Читать «Минувшее» онлайн - страница 155

Сергей Евгеньевич Трубецкой

Говорят, слова не помогают в жизненных горестях, но я не могу с этим согласиться. На стенах моей камеры какой-то сидевший там раньше заключенный тщательно вырисовал карандашом: «И ЭТО ПРОЙДЕТ». Эти три слова восточной мудрости служили мне большим утешением в то время, и я как-то настроился воспринимать происходящее со мною под другим углом зрения.

Это было первое и самое длительное мое одиночное заключение. Отсутствие книг очень давало себя чувствовать. При Внутренней тюрьме числилась «библиотека», но, за редкими исключениями, заключенным, не имевшим права получать книг «с воли», книг не выдавали и оттуда. В таком положении я провел тогда месяца три-три с половиной. Отсутствие книг (как и запрещение женщинам заниматься шитьем) входило в систему ЧК, угнетая психику заключенных.

В то время я был лишен права получать какие-либо передачи с воли, то есть еду, мыло, белье и т. п. Само собой разумеется, никаких писем я в то время не получал и свидании не имел.

В тюрьме ВЧК царствовала тишина. Заключенным в камерах некоторые караулы запрещали разговаривать, другие — более мягкие — позволяли говорить, но только вполголоса, почти шепотом. Мне лично не раз запрещали даже ходить по камере. Шагов самой стражи по коридору не было слышно, так как зимой и летом караул ходил в валенках. Это не только поддерживало тишину, но и позволяло страже незаметно подкрадываться к дверям камер и наблюдать за заключенными через «глазок». Тишина изредка прерывалась стуками в дверь камер: так заключенные вызывали стражу. Стучать полагалось «только по делу», не громко, не настойчиво и не часто, иначе на стучащего иногда накладывались взыскания, ругань же караула была всегда неизбежна.
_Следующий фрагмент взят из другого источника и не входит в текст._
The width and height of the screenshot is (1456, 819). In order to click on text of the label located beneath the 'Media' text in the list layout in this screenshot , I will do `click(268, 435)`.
В уборную выводили заключенных (каждую камеру отдельно) два раза в день; утром и вечером. «В крайних случаях», если в камере не было «параши», можно было проситься еще. Но если проситься больше одного раза в день, это вызывало негодование и даже бешенство стражи. Она тогда не только не выводила камеру в уборную, но потом разными способами притесняла ее... Можно себе представить, как тяжела была порою невозможность выйти в уборную чаще, чем два-три раза в сутки... В моей камере несколько месяцев не было «параши». При холоде и повышенной нервности заключенных такое положение являлось иногда просто пыткой. Не знаю, входило ли это тоже в систему ЧК, или было только упущением, но я лично пострадал от этого немало; как я слышал, некоторые совсем расстраивали себе здоровье таким способом. Впрочем, постоянное присутствие «параш» в камерах, с чем я познакомился впоследствии, тоже имело отрицательные стороны, особенно в переполненных камерах. Когда в камере имелась «параша», заключенных, иногда даже желудочных больных, в неурочное время в уборную совсем не выпускали. Смешение остатков испорченной пищи (в частности, прокисших щей) с мочой и экскрементами заключенных создает весьма характерный и не очень приятный запах, который я слишком хорошо помню и мечтаю никогда в жизни больше не ощутить.